As I’ve written before, avoiding math isn’t the answer. So, I was heartened when a friend sent me the recent New York Times article, Ending the Curse of Remedial Math, which describes a City University of New York program that prepares students for college-level math in one semester.
Called CUNY Start, it almost sounds too good to be true—but it is.
From a Gap to a Chasm
Math isn’t taught well in this country, which I’ve stated before. It is in some schools, but they tend to not be in low-income communities of color. Sadly, kids who attend low-income, uninspiring schools and don’t grasp second-, third-, and fourth-grade arithmetic don’t catch on later by osmosis.
Over time, the math gap becomes a chasm, and, for many students, it becomes one of the main reasons to drop out. These students also sustain psychological damage. Many grow up convinced that the fault is theirs—that they’re “bad at math.”

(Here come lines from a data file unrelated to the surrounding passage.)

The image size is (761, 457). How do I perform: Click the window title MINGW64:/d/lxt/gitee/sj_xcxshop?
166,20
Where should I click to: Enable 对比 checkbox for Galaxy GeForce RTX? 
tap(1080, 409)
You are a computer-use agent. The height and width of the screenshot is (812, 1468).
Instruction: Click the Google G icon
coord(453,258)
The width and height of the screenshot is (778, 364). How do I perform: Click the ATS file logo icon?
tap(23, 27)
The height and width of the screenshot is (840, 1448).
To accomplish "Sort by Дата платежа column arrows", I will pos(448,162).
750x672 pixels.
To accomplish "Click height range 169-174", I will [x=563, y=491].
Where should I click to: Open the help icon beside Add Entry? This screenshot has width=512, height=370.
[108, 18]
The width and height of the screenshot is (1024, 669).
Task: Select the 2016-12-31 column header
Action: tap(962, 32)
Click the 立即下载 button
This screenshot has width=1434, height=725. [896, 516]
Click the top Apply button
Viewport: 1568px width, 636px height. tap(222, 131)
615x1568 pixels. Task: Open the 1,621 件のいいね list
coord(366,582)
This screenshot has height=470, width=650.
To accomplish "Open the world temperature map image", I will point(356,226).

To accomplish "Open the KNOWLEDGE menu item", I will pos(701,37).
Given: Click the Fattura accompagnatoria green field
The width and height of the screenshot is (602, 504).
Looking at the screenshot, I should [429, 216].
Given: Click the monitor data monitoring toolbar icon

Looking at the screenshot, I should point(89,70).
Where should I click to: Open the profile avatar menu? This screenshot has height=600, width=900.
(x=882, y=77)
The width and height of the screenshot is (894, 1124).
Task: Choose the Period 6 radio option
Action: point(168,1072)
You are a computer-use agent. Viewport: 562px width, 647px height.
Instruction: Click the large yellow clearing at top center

And taking remedial—also called developmental—courses, which do not earn credit and do not move students toward a degree but cost no less than credit-bearing classes, is a graveyard for most. According to the New York Times, only 15% of students who take developmental courses at two-year colleges graduate on time.
Fortunately, it seems that CUNY Start may be providing an answer, and thankfully, it isn’t being hidden under a bushel. Even high school teachers, who teach kids before they get to college, are getting trained in the CUNY Start teaching model. (There’s an idea!)
Yes, there’s hope. Here’s an excerpt of the New York Times article:
“Can you simplify this square root?” Erica Fells asks her class, and hands wave in the air. All but one of the students believe that it’s impossible to do so. The dissenter, Leslie Alcantara, lays out her argument. “What do the rest of you think of Leslie’s reasoning?” Ms. Fells asks, and after some back-and-forth, they agree — she’s correct.
These students have been admitted to one of the City University of New York’s community colleges. They didn’t score high enough on CUNY’s math, reading, and writing tests to take the college credit courses they must pass to earn an associate degree, so they were steered into a catch-up program called CUNY Start. Its track record shows that, with good teaching and I-have-your-back counseling, youths who otherwise would likely drop out have a solid shot at making it.
The strategy is working: More than half the students who complete the program are ready for college in just one semester, something that’s almost impossible with regular remedial courses.
At the start of the term last fall, Ms. Fells told me, many of the students couldn’t handle negative numbers and decimal points. Ten weeks later, they have powered through arithmetic to algebra and are ready for college math.
CUNY Start holds some clues on how to solve an education crisis. Nationwide, only 35% of those who start community college receive any form of credential within six years. At urban community colleges, the six-year graduation rate is only 16%.